Research interests

“Don’t work on dumb things!” - Lennart Heim

I divide my research into two categories: tractable, and moonshot.

Tractable researches are the ones I know for sure will help with reducing AI Risk. Moonshot ones are more ambitious and uncertain, but could be quite impactful if it succeeds.

Tractable -

Literature review of mechanistic interpretability - theory of change

Analyze theory of change for mech interp research agendas. Inform governing bodies on how it will help AI regulation.

Moonshot -

✨ Vibe-based research ✨ + Cyborgism

Forgive the title. When I talk about vibe, I’m thinking about our nervous system’s innate ability to pattern-match and intuit conclusions; System 1 thinking (Daniel Kahneman, Thinking, Fast and Slow).

I want to note that I’m not suggesting we determine whether an AI is aligned by talking to it and “feeling out” how trustworthy it is.

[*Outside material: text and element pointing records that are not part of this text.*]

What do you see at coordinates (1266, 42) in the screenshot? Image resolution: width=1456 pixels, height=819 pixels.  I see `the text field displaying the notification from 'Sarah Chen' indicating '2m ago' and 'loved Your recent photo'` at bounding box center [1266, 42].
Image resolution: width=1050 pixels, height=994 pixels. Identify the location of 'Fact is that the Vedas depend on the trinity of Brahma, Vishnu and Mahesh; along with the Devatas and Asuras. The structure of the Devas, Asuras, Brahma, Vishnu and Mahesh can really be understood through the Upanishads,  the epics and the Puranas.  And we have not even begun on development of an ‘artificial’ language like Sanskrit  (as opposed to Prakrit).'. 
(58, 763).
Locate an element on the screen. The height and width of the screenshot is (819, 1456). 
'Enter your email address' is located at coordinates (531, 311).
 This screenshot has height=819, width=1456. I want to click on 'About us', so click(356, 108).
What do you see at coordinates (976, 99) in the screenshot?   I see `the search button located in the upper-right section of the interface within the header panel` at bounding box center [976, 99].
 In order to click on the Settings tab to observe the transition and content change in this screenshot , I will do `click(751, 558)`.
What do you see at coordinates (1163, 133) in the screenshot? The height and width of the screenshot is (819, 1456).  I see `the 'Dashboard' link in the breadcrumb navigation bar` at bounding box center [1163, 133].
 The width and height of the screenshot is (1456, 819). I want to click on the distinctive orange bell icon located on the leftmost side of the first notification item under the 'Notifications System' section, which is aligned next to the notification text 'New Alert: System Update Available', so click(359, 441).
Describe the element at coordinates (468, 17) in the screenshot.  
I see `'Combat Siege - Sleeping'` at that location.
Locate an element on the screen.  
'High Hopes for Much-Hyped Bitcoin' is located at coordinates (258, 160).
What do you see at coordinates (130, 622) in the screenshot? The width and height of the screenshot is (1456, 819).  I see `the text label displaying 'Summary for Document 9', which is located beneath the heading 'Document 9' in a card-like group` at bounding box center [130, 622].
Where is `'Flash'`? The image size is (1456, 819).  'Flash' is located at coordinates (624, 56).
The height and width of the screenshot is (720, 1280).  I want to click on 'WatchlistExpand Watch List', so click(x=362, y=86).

Rather, I think human intuition is a powerful process that we can harness or enhance. A success story here may look like exploring the neuron semantics of a LLM with a visualizer, noticing strange patterns, and in turn make conjectures about its mechanisms. Then, we use rigorous system 2 thinking to verify those conjectures.

Similar ideas appear in Cyborgism:

The object level plan of creating cyborgs for alignment boils down to two main directions: […] 2. Train alignment researchers to use these tools, develop a better intuitive understanding of how GPT behaves, leverage that understanding to exert fine-grained control over the model, and to do important cognitive work while staying grounded to the problem of solving alignment.

Finally I think it’s also valuable to better understand ✨vibes✨. There are superficial similarities (or are they that superficial?) between artificial neural networks and system 1 thinking with our own organic neural network. We should keep our mind open and be inspired by neuroscience and other disciplines.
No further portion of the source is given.